Output exactly the lines spanning from the line containing "Screen dimensions: 819x1456" to the last line of the entries, inclusive.
________________________
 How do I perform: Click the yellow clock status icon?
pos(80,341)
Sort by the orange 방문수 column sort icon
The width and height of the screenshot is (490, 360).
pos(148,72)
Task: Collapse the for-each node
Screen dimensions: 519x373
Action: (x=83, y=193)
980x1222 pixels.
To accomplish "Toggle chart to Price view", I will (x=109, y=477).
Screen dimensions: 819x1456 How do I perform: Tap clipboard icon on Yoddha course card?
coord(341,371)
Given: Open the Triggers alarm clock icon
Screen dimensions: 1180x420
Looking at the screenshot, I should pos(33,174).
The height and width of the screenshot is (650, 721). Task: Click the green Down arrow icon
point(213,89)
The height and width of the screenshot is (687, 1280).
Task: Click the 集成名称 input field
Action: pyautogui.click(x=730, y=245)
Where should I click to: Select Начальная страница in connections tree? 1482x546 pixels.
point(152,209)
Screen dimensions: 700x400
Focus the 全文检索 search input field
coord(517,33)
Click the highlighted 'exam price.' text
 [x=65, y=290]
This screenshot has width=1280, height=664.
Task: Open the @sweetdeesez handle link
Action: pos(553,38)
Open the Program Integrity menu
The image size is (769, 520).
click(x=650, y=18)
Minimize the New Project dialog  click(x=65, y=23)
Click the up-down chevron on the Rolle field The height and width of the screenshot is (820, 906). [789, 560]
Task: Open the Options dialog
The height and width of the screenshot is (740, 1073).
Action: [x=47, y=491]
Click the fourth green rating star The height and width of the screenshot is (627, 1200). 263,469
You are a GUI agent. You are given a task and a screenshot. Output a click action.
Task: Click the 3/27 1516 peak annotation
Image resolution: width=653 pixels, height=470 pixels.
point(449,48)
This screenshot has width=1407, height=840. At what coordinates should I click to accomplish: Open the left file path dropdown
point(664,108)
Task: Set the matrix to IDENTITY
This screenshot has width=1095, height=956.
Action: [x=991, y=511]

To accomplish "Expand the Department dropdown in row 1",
________________________
- _SOLVED EXERCISE_:
Screen dimensions: 819x1456 How do I perform: Tap clipboard icon on Yoddha course card?
coord(341,371)
Given: Open the Triggers alarm clock icon
Screen dimensions: 1180x420
Looking at the screenshot, I should pos(33,174).
The height and width of the screenshot is (650, 721). Task: Click the green Down arrow icon
point(213,89)
The height and width of the screenshot is (687, 1280).
Task: Click the 集成名称 input field
Action: pyautogui.click(x=730, y=245)
Where should I click to: Select Начальная страница in connections tree? 1482x546 pixels.
point(152,209)
Screen dimensions: 700x400
Focus the 全文检索 search input field
coord(517,33)
Click the highlighted 'exam price.' text
 [x=65, y=290]
This screenshot has width=1280, height=664.
Task: Open the @sweetdeesez handle link
Action: pos(553,38)
Open the Program Integrity menu
The image size is (769, 520).
click(x=650, y=18)
Minimize the New Project dialog  click(x=65, y=23)
Click the up-down chevron on the Rolle field The height and width of the screenshot is (820, 906). [789, 560]
Task: Open the Options dialog
The height and width of the screenshot is (740, 1073).
Action: [x=47, y=491]
Click the fourth green rating star The height and width of the screenshot is (627, 1200). 263,469
You are a GUI agent. You are given a task and a screenshot. Output a click action.
Task: Click the 3/27 1516 peak annotation
Image resolution: width=653 pixels, height=470 pixels.
point(449,48)
This screenshot has width=1407, height=840. At what coordinates should I click to accomplish: Open the left file path dropdown
point(664,108)
Task: Set the matrix to IDENTITY
This screenshot has width=1095, height=956.
Action: [x=991, y=511]

To accomplish "Expand the Department dropdown in row 1",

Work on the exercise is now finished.